Paulo A. Paranagua - Le Monde
O alívio com a reeleição de Dilma Rousseff, no domingo (26), é
perceptível em Caracas, Havana, La Paz e até Buenos Aires, que recebem
apoio de Brasília, às vezes além do razoável. Se existe um domínio
reservado de Brasília que foi criticado pela oposição, esse é sua
política estrangeira.
No entanto, uma das fantasias do nacionalismo brasileiro se concentra na Amazônia: há quem veja na vasta reserva dos Yanomami, na fronteira com a Venezuela, uma ameaça de secessão, em nome do direito à autodeterminação e dos direitos dos povos indígenas. E o território amazônico do Acre, comprado da Bolívia em 1903 por 2 milhões de libras, tampouco está a salvo de um pedido de devolução. O que diriam os diplomatas brasileiros que aceitaram sem titubear o funesto destino da Crimeia?
Aos escorregões na defesa dos direitos humanos e às complacências com os autocratas da América Latina e de outros lugares, é preciso acrescentar o isolamento no qual o Brasil foi se fechando aos poucos. Apesar das cúpulas dos Brics, da Copa e dos encontros regionais, a diplomacia de Brasília é um fracasso. Por ter apostado tudo na Organização Mundial do Comércio (OMC), os brasileiros se viram sem nada, nem acordos regionais, nem a esperada abertura comercial com a conclusão da Rodada Doha. A Índia, justamente uma das "aliadas" dos Brics, jogou a OMC em um impasse.
Desprezo
O Mercosul, união aduaneira sul-americana, está em fase terminal, reduzida a um clube sem substância. Freada pelas prevaricações protecionistas da Argentina, a perspectiva de um acordo com a União Europeia, assunto recorrente, vai ficando cada vez mais distante. No meio tempo, a Aliança do Pacífico, lançada pelo México, pelo Chile, pela Colômbia e pelo Peru, avançou mais em dois anos do que o Mercosul em 25.Diante das grandes negociações transatlânticas e transpacíficas, o Brasil se encontra em um perigoso dueto com a China, ávida por matérias-primas, o que pode acelerar a desindustrialização brasileira. Um terceiro-mundismo anacrônico e um antiamericanismo automático afastaram os brasileiros de seus mercados e de seus aliados, os Estados Unidos e a Europa.

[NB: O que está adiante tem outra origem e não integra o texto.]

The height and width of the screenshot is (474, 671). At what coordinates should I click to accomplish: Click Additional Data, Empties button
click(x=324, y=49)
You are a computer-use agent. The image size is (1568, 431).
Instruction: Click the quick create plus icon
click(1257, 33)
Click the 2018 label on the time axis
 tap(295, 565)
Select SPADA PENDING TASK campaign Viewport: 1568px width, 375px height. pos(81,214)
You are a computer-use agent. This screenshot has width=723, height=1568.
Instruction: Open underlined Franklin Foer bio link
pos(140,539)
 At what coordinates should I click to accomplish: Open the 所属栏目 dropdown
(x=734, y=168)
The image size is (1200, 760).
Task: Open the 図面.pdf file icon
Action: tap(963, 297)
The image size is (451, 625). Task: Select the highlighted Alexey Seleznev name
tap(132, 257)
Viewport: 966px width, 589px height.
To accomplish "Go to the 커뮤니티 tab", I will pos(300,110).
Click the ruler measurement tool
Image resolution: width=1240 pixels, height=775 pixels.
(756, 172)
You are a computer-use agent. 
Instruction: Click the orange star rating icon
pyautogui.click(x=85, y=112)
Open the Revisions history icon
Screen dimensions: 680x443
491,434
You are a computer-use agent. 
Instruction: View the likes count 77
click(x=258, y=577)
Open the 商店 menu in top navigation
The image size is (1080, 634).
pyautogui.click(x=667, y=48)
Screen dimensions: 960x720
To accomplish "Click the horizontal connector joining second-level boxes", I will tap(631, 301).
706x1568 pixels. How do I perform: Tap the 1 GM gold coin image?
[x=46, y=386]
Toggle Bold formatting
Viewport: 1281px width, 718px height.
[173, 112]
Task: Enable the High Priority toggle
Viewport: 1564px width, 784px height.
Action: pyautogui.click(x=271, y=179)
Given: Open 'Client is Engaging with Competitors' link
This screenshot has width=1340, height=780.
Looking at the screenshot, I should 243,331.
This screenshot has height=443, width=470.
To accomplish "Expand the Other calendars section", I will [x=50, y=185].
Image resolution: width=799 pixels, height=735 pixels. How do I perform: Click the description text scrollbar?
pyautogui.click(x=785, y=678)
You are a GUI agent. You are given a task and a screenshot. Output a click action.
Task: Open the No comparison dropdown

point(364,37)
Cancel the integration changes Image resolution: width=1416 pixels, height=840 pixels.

Ao descontentamento suscitado no meio empresarial de São Paulo agora se junta a insatisfação dos diplomatas brasileiros. O ex-presidente Lula havia aberto as portas do instituto Rio Branco, uma escola de excelência que forma diplomatas, e aumentado o número de representações no exterior. Dilma Rousseff, cujo desprezo por diplomatas é conhecido por todos, reduziu os créditos e deixou muitos formados sem posto. Agora não são mais os embaixadores aposentados os porta-vozes da dissonância do setor, mas sim diplomatas em exercício que não hesitam em manifestar aquilo que se pode chamar de rebelião. A ferramenta diplomática, até então a mais eficiente da América Latina, está à beira da estagnação.
Independentemente da inapetência de Dilma Rousseff pela política externa, ela precisará se decidir por uma reorientação, por razões tanto políticas quanto econômicas. A recessão só está começando, a economia brasileira não vai se recuperar tão cedo, 2015 corre o risco de ser um ano de grande tensão. Então não é o momento de se deleitar em um esplêndido isolamento nem de continuar a ver na imensidão do mercado interno a panaceia para todas as dificuldades. A diversificação dos mercados e das exportações de forte valor agregado deve vir acompanhada de uma inserção voluntarista nas cadeias de valor transnacionais.
As mudanças previstas na equipe da presidente brasileira e o remanejamento do governo vão facilitar a reorientação necessária. Depois de ter enfrentado os Estados Unidos no caso de espionagem da Agência Nacional de Segurança (NSA) americana e cancelado a visita oficial prevista para 2013, Dilma Rousseff deverá finalmente ir a Washington. O reaquecimento das relações entre os dois gigantes do Norte e do Sul das Américas não é incompatível com uma retomada das negociações com a UE, sem esperar um entendimento prévio ou uma oferta comum com Buenos Aires.
Brasília deverá revisar sua geopolítica regional, e perceber que a Colômbia ultrapassou a Argentina em todos os domínios e que o verdadeiro parceiro latino-americano à altura das expectativas brasileiras é o México. O dia em que as duas chancelarias deixarem de lado suas rivalidades, a dupla Brasil-México poderá finalmente exercer um papel equivalente ao motor franco-alemão da UE. Isso, é claro, contanto que a integração regional da América Latina vá algo além de uma retórica para os brindes de jantares oficiais. A ideologia já fez estragos o suficiente.